The second issue we address regards the sufficiency of the evidence supporting the jury's award for emotional distress. Defendant moved for a judgment notwithstanding the verdict and for a new trial, maintaining in part that the jury verdict was contrary to the evidence. See CR 50(c) and 59(a). The trial court denied the motion, and defendant appealed the denial.

[4] "A judgment n.o.v. is proper when, viewing the evidence and reasonable inferences therefrom most favorably to the nonmoving party, the court can say as a matter of law that there is no substantial evidence supporting the verdict." Cowsert v. Crowley Maritime Corp., 101 Wn.2d 402, 405, 680 P.2d 46 (1984). Substantial evidence is evidence which "would convince an unprejudiced, thinking mind of the truth of the declared premise." Cowsert, at 405.

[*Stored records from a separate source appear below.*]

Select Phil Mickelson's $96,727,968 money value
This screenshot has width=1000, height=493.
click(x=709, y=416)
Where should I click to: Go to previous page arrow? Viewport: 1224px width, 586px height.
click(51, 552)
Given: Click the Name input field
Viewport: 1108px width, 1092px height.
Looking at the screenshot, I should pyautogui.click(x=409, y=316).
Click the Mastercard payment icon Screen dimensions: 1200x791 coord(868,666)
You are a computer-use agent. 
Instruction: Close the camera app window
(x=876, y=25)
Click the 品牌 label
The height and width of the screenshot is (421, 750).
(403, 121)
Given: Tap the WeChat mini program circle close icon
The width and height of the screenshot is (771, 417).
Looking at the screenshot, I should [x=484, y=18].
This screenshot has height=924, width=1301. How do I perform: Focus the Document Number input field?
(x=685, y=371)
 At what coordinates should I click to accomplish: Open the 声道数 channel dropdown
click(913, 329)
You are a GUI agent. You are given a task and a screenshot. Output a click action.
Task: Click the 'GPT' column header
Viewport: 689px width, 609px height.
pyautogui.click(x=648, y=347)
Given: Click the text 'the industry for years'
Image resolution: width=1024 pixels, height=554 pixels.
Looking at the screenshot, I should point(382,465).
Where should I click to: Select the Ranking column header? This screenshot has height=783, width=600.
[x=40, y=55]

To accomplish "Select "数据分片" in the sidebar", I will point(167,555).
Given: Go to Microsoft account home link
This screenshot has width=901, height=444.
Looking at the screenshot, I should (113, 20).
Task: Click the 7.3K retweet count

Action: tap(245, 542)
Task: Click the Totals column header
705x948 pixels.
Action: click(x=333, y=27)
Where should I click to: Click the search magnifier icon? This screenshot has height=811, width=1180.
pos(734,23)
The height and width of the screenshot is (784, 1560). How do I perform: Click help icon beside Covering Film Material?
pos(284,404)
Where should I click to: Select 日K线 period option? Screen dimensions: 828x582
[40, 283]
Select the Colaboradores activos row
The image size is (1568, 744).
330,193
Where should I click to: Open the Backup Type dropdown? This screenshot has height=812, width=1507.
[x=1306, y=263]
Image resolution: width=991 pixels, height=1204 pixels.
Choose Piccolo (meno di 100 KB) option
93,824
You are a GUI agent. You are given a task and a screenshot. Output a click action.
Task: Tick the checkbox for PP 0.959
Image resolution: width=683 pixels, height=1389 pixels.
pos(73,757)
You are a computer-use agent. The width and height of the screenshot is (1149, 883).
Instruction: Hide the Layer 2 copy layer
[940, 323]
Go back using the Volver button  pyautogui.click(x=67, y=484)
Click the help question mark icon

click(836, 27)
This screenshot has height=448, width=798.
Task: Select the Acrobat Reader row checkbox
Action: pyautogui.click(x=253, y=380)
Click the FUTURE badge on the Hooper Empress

[5, 6] As to a motion for a new trial based on a claim of excessive damages, CR 59(a)(5), the damages must be so excessive as to unmistakably indicate that the verdict was the result of passion or prejudice. As to a claim that the evidence does not justify an award of damages, CR 59(a)(7), *487 there must be no evidence or reasonable inference from the evidence to justify the award.

Under these standards it is a close question whether the testimony that plaintiffs were shocked, angered, and upset is sufficient evidence supporting the verdict. However, we conclude that given the close relationship of the parties, evidence supporting the conclusion that defendant "engineered" a default to conceal his wrongful pledge of the Bo Van property for his personal use at a time when the parties were under serious financial strain, thus impairing any equity the partners had in the property, and evidence that both plaintiffs took out mortgages on their homes in part to satisfy debt of all three parties, while not knowing of defendant's deceit, in conjunction with the testimony about feeling distressed, is sufficient to sustain the verdict. Moreover, we do not find that the amount is so excessive as to be outside the range of evidence or so great as to shock the court's conscience. See Rasor v. Retail Credit Co., 87 Wn.2d 516, 531, 554 P.2d 1041 (1976).

The Court of Appeals is reversed; the trial judgment is affirmed.


Reconsideration denied May 16, 1991.


[1] Section 46 now provides for liability where one by "extreme and outrageous conduct intentionally or recklessly causes severe emotional distress to another...". Restatement (Second) of Torts § 46 (1965).

[2] Defendant did propose other jury instructions relating to emotional distress. Defendant's proposed instructions defined emotional distress damages for the tort of outrage and breach of contract. The trial court properly refused these instructions, in that plaintiffs' only claims going to the jury involved fraud and breach of fiduciary duty. See Haslund v. Seattle, 86 Wn.2d 607, 613, 547 P.2d 1221 (1976).